OpenAI’s LLM Achieves Gold Medal Performance on IMO, Pushing AI Reasoning to New Heights

Models & Research

The Engineer

21 Jul 2025 · 3 min read

OpenAI's breakthrough LLM solves complex IMO problems with gold medal performance, showcasing advanced creative thinking and problem-solving skills previously thought unattainable for AI.

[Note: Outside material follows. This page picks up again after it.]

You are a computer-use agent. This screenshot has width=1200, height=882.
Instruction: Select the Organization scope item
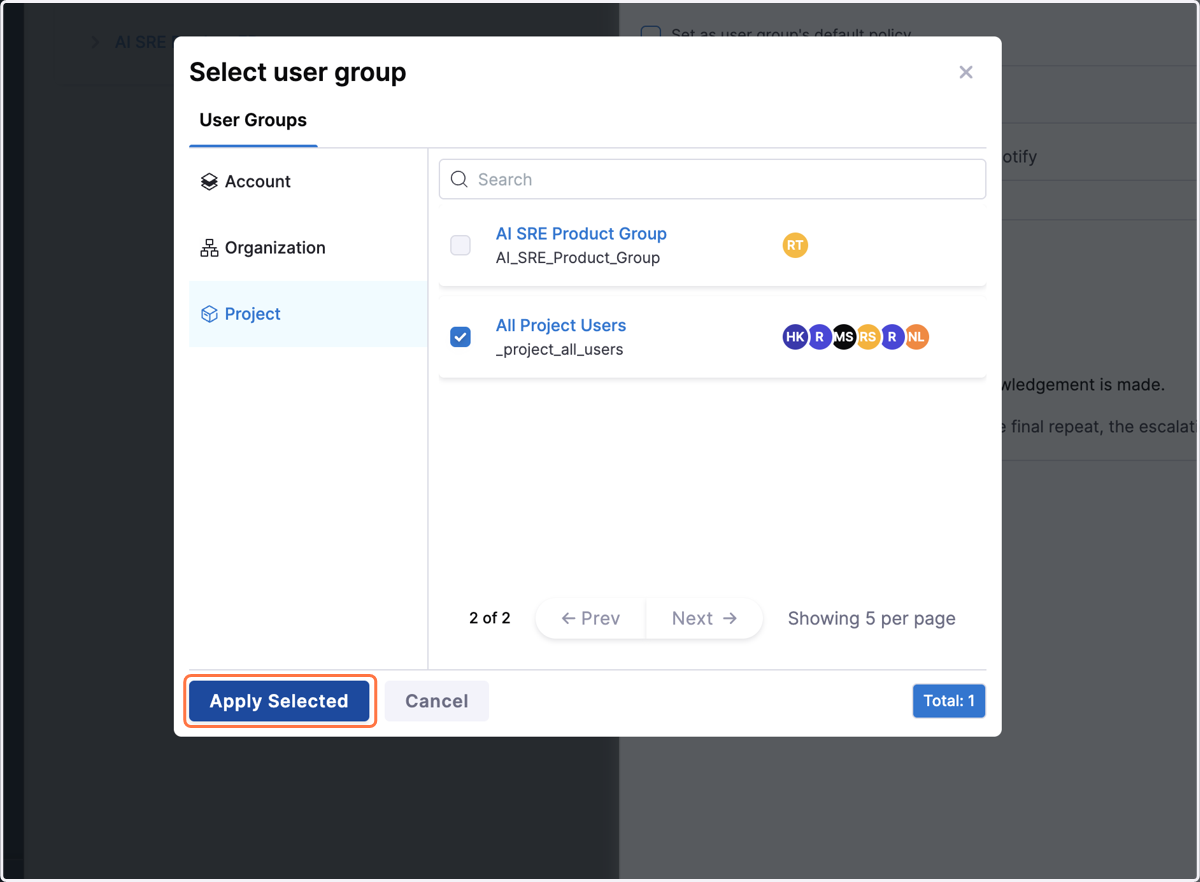coord(308,248)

OpenAI has announced a significant breakthrough in artificial intelligence with their latest experimental reasoning language model (LLM), which achieved gold medal-level performance on the 2025 International Mathematical Olympiad (IMO). This achievement marks a major milestone in AI's ability to handle complex, creative problem-solving tasks that have long eluded machines.

What Changed Technically?

The new LLM has demonstrated an unprecedented level of sustained creative thinking and reasoning, surpassing previous benchmarks in both depth and duration. Here’s a breakdown of the key technical advancements:

Problem-Solving Horizon: The model's reasoning capabilities have evolved from solving short, straightforward problems (like GSM8K, which takes top humans about 0.1 minutes) to tackling more complex tasks (MATH benchmark, ~1 minute), advanced competitions (AIME, ~10 minutes), and finally, the IMO (which requires sustained effort over ~100 minutes).
Complexity of Solutions: IMO problems often require multi-page proofs that are difficult to verify. The model can now craft intricate, watertight arguments similar to those produced by human mathematicians.
General-Purpose Approach: Unlike task-specific methodologies, this LLM leverages general-purpose reinforcement learning and test-time compute scaling to achieve its capabilities. This approach is more flexible and potentially applicable to a wider range of problems.

Evaluation Details

The model was evaluated under the same conditions as human contestants in the 2025 IMO:

Exam Format: Two 4.5-hour sessions
Tools Allowed: None (no internet or calculators)
Problem Statements: Official problem statements were used
Proof Submission: Natural language proofs

Performance Highlights

Problems Solved: The model successfully solved 5 out of the 6 problems on the 2025 IMO.
Grading Process: Each solution was independently graded by three former IMO medalists, with final scores determined by unanimous consensus.
Total Score: The model earned a total of 35 out of 42 points, which is sufficient for a gold medal.

Why It Matters

Creative Reasoning: IMO problems require sustained creative thinking and the ability to construct multi-step proofs. This level of reasoning has historically been a significant challenge for AI.
Verification Challenges: The difficulty in verifying complex, multi-page proofs means that traditional reinforcement learning (RL) methods, which rely on clear-cut rewards, are not sufficient. OpenAI’s model overcomes this by crafting detailed, verifiable arguments.
General-Purpose Capabilities: By using a general-purpose approach, the model can potentially be applied to other complex reasoning tasks beyond mathematics.

Team and Future Plans

The success of this project is credited to a dedicated team at OpenAI, including @SherylHsu02, @polynoamial, and many others. Alexander Wei, one of the lead researchers, expressed his excitement about the achievement and the collaborative effort behind it.

While the IMO gold LLM is an experimental research model and not yet available for public use, OpenAI plans to release GPT-5 soon. However, they do not intend to release a version with this level of mathematical capability for several months.

Reflections on Progress

In 2021, Alexander Wei's PhD advisor @JacobSteinhardt had him forecast AI’s progress in mathematics by July 2025. At the time, Wei predicted that AI would achieve 30% performance on the MATH benchmark. The reality far exceeded these expectations, with the model not only surpassing the MATH benchmark but also achieving gold medal-level performance on the IMO.